In front of the cave area, centered in a courtyard of sorts,  is a round structure, which some have described as unusual or peculiar...........I am not sure of the reason for these adjectives........however, I will present a theory that I have not read while doing my research..........this too appears to be an area that may have started by the Buddhists as a STUPA.......... the round shape lends to this theory.......but like the cave was either later finished or added by the Hindu's who began worshiping Lord Shiva at the temple area.

The "peculiar building" ! Nandi Mandapa.

Today, under the umbrella like stone covering, supported by perfectly spaced stone columns sits another statue of Nandi, Lord Shiva's bull........clearly added at a later date, which lends to my theory that this was an area not originally designed as a Nandi Mandapa.

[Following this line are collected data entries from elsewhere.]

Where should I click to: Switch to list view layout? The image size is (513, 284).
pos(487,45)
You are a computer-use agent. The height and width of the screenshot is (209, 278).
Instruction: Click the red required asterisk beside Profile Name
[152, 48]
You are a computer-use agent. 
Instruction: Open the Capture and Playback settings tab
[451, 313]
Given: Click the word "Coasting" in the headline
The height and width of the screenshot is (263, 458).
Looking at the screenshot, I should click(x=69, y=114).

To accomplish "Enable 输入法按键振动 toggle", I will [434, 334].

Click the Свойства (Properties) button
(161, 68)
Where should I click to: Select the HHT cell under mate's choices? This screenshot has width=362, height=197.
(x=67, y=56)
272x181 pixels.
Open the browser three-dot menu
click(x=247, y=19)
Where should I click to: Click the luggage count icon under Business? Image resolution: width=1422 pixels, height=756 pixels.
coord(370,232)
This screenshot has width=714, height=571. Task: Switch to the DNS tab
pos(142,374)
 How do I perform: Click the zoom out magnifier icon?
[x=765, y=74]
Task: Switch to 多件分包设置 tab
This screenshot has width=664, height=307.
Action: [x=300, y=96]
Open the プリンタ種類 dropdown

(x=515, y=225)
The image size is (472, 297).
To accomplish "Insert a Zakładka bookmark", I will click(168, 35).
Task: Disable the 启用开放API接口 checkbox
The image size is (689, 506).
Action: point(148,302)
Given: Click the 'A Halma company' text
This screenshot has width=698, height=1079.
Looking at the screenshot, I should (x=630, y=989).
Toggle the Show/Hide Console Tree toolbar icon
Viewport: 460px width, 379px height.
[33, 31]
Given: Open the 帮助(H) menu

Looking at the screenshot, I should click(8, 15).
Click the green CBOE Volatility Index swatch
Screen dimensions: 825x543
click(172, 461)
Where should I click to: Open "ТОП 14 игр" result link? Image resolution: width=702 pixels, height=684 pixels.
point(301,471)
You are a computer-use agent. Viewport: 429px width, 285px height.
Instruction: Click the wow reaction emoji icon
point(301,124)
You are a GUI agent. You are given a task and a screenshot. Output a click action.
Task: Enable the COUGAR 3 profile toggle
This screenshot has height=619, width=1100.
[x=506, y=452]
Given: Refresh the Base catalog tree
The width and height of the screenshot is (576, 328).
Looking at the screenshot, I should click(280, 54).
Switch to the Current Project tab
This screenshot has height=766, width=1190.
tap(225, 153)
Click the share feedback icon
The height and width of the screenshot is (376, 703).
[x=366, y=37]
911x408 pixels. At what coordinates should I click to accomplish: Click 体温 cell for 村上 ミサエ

This Nandi is annoited daily as well and worshiped throughout the day by the hundreds of devotees that come to the temple daily.

Up close view of the annointed Nandi in the Nandi Mandapa

There is one more Nandi.......oddly placed in a far corner all alone.......it is about the same size as the Nandi inside the temple......but its placement in the courtyard seems to be random.....almost as if it was transported to the area and was never used or installed, yet, since it was delivered to the temple area for a purpose, it has never left the area.....it has just been placed in an "out of the way" area and serves no distinct purpose.

The 3rd Nandi on the site........all alone in the corner of the courtyard

Today the area is silent........the distinct "pinging" noise of the chisel has been replaced only by the sound of the bell ringing from the hand a faithful devotee of Lord Shiva.......

Whether a devotee of Lord Shiva or not, I highly recommend a visit to Pataleshwar Cave and Temple during a visit to Pune, but please, remember to remove your shoes before entering......enjoy!

Sign at the entrance to the cave reminding visitors to remove their shoes

9 comments:

Anonymous said...

i loved it the place and ur blog!
i myself have visited the place but the minute detail which u hav captured r marvelous!!

Manasi Chewoolkar said...

i loved it the place and ur blog!
i myself have visited the place but the minute detail which u hav captured r marvelous!!

Manasi Chewoolkar said...

i loved it the place and ur blog!
i myself have visited the place but the minute detail which u hav captured r marvelous!!

Manasi Chewoolkar said...

loved the minute detail

Manasi Chewoolkar said...

love the minute details it's an awesome place!

Manasi Chewoolkar said...

34love the minute details it's an awesome place!

Anonymous said...

Good article and resear attempt on a little know archelogical gem in Pune.

DD said...

Good article and resear attempt on a little know archelogical gem in Pune.

shridhan said...

Maharashtra is full of ancient caves. Ajanta and Ellora are the largest ones, both are UNESCO world heritage sights.

Ellora has Buddhist, Hindu and Jain caves side by side. These caves were carved at different periods of time. Different era had different caves and associated political support.

But older caves were not destroyed by the latter. They lie next to each other even today. Just like today's India. Although imperfect.